● **Page excerpt**
The value of strong female presence on corporate boards

Strategic HR Review

ISSN: 1475-4398

Article publication date: 25 November 2013

1555

Citation

Thorburn, K. (2013), "The value of strong female presence on corporate boards", Strategic HR Review, Vol. 13 No. 1. https://doi.org/10.1108/SHR-08-2013-0085

Publisher

:

Emerald Group Publishing Limited


The value of strong female presence on corporate boards

Article Type: Strategic commentary From: Strategic HR Review, Volume 13, Issue 1

Thought leaders share their views on the HR profession and its direction for the future

The representation of women on corporate boards in the western world remains low. Less than one out of six directors of large company boards across Europe and the USA are female (European Union, 2012). Most of the increase in female board representation in Europe over the past decade has come from countries that have adopted legal board gender quotas.

Several studies document a positive relationship between the fraction of female board members and various measures for firm performance and corporate social responsibility. However, it is impossible to make inferences about causality. It could be that profitable firms are more likely to appoint women, and women more prone to accept directorships in profitable firms. Thus, despite the positive association between female directors and firm performance, one cannot conclude that adding women to the board automatically will improve profitability.

● **Data block**
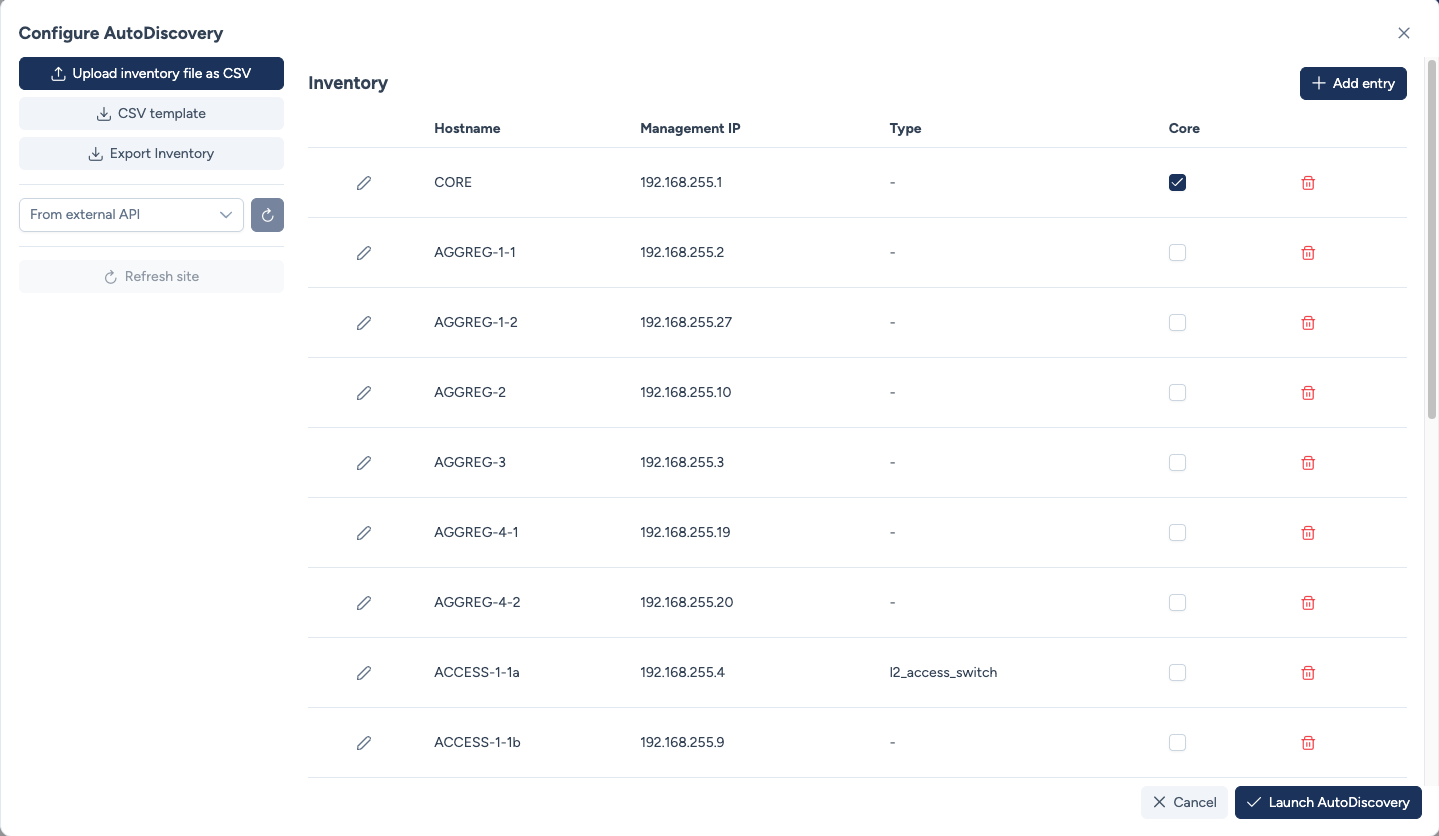Click Export Inventory

tap(151, 154)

● **Set problem A**
List every organization or publication named in the page on women on corporate boards.
● **Set problem B**
Carry on the commentary on women on corporate boards from its final sentence.

● **Final result A**
Strategic HR Review
Emerald Group Publishing Limited
European Union

● **Final result B**
Evidence shows benefits of gender-balanced boards

Yet, a growing body of scientific evidence points to the benefits of gender-balanced boards. Evidence from the USA suggests that gender-diverse boards are more efficient monitors than all-male boards (Adams and Ferreira, 2009). Female directors have better attendance records than male directors. Male board members have fewer attendance problems the more gender-diverse the board. The stricter monitoring by gender-diverse boards manifests itself in a higher likelihood of CEO turnover when the firm performs poorly.

A recent study of Israeli government-owned firms finds that boards with a critical mass of women are more active in their monitoring role, and are associated with superior firm performance (Schwartz-Ziv, 2013). The study relies on detailed minutes from board and board-committee meetings, documenting statements made by every participant. Boards with at least three women present in the meeting are twice as likely to request further information from management and to take an initiative. Interestingly, both men and women are more active in these meetings. The firms with at least three female directors are more profitable and have higher performance-sensitivity of CEO turnover.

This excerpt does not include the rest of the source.